MATERIAL FOR THIS TASK:
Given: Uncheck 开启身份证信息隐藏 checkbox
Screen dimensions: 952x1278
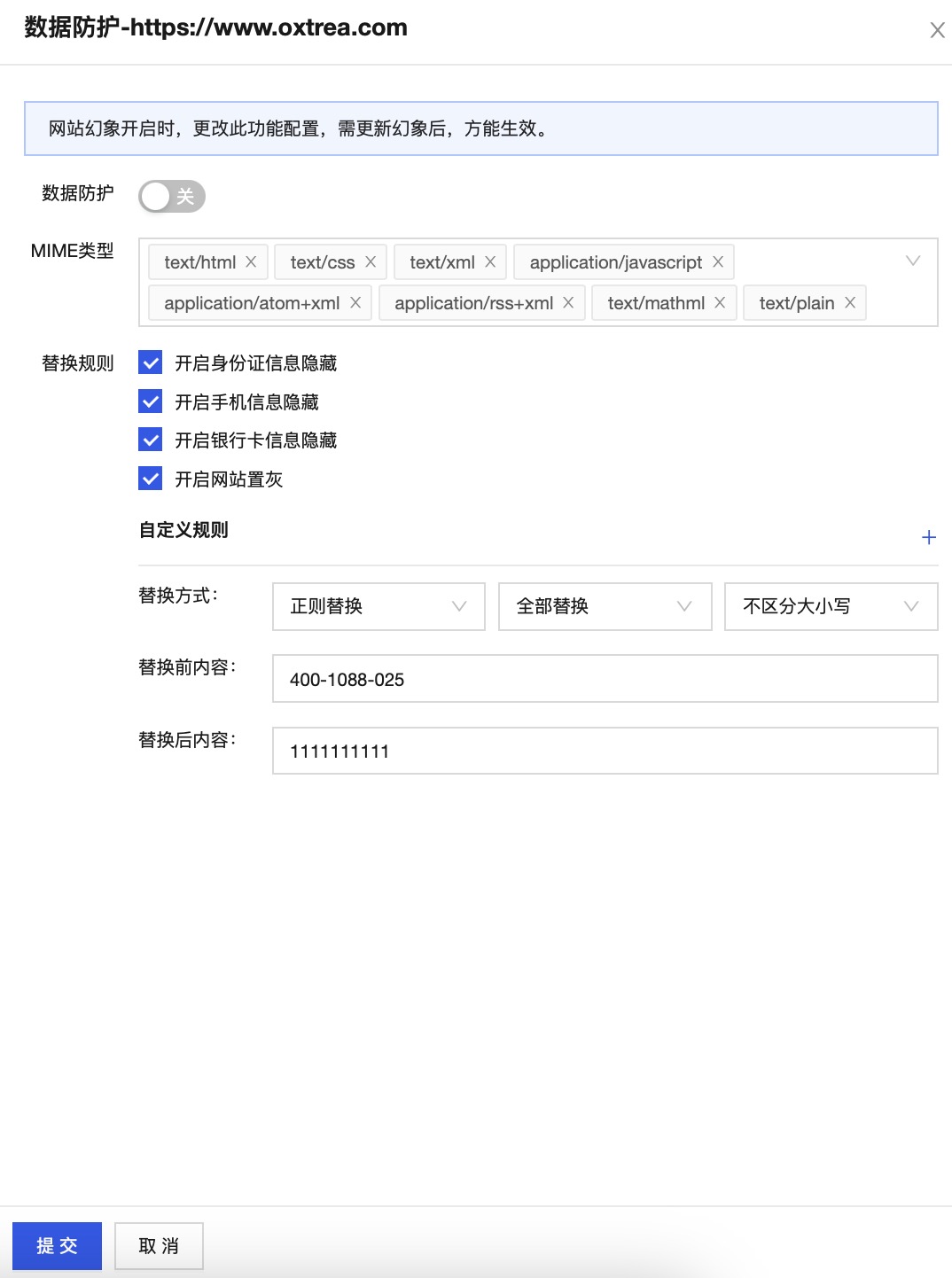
==
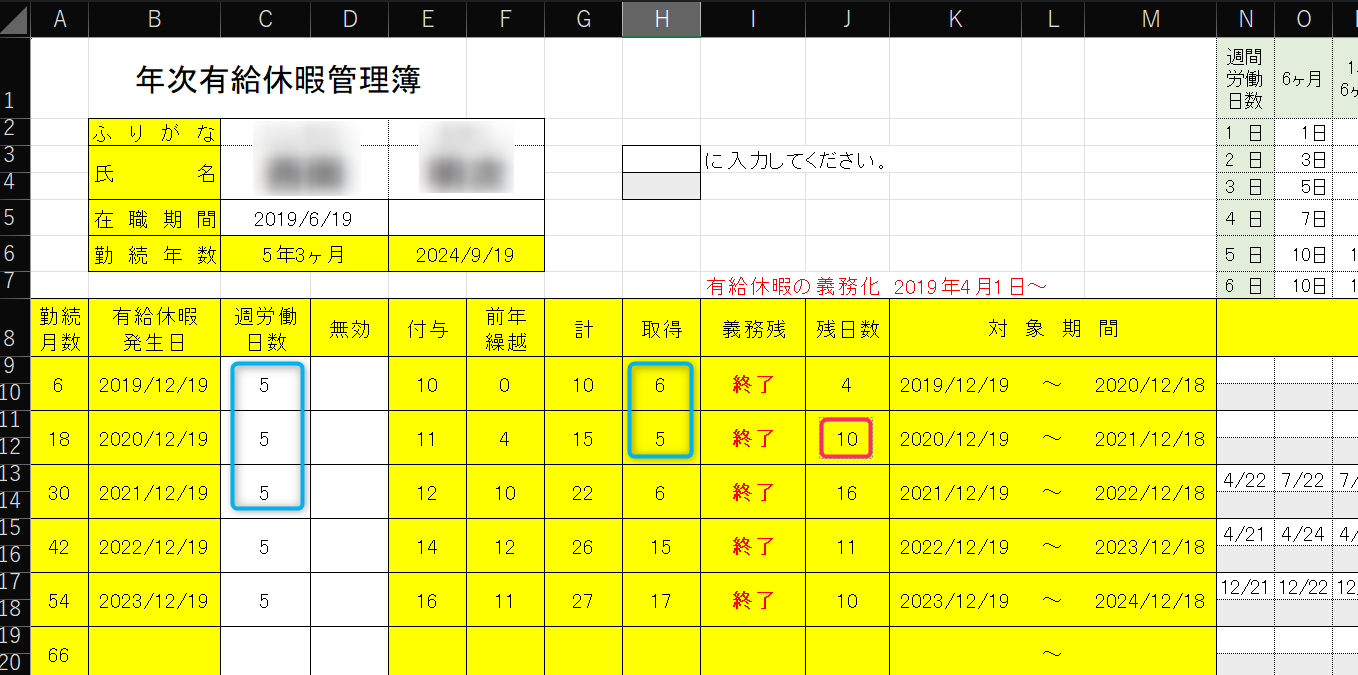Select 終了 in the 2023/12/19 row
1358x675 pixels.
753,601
==
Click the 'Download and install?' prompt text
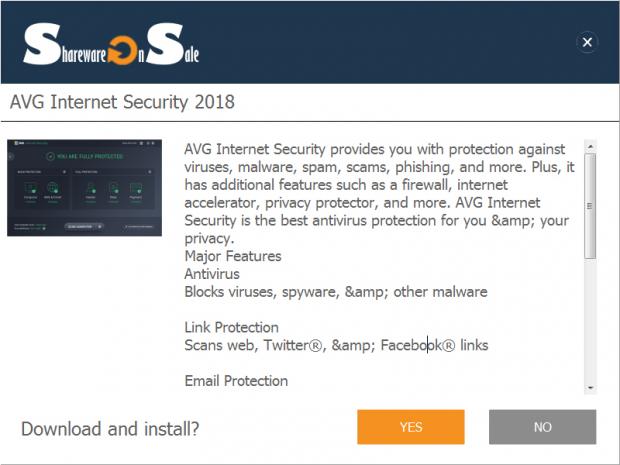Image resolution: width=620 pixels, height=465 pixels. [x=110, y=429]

ASSIGNED TASK:
Of the lines above, retype only those from the line containing "Given: Uncheck 开启身份证信息隐藏 checkbox" through the line containing "Screen dimensions: 952x1278", including both, exactly.

ANSWER TO THIS PROBLEM:
Given: Uncheck 开启身份证信息隐藏 checkbox
Screen dimensions: 952x1278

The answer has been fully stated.